- Data records -

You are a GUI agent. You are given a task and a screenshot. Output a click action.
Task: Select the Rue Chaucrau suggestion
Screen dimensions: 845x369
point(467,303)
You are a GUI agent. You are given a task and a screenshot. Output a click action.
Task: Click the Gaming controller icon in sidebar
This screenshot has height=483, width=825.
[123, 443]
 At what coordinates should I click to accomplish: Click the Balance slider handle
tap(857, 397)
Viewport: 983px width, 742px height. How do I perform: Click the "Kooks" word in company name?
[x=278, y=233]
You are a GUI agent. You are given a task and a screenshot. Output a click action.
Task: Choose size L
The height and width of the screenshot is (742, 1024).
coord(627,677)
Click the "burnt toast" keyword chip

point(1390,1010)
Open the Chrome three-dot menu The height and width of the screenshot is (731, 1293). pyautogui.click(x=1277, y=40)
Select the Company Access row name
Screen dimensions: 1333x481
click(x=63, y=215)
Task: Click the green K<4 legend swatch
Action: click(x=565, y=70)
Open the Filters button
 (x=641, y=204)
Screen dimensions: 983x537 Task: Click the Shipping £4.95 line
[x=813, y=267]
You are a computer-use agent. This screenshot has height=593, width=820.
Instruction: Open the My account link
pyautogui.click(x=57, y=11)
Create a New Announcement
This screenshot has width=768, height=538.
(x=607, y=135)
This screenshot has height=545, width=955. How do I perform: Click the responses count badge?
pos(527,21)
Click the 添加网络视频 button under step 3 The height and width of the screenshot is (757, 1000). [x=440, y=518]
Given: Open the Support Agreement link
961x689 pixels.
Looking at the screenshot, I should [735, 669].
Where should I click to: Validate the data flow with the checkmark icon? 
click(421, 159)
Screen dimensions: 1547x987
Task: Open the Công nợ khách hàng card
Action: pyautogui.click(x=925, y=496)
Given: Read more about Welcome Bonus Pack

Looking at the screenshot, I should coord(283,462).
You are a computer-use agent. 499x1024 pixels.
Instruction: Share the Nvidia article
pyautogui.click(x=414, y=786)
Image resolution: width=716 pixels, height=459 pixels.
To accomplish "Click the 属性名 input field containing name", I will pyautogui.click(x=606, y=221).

- Work order -
Which of the lines in the material above contain "Select"? Copy each one out.

- Task solution -
Task: Select the Rue Chaucrau suggestion
Select the Company Access row name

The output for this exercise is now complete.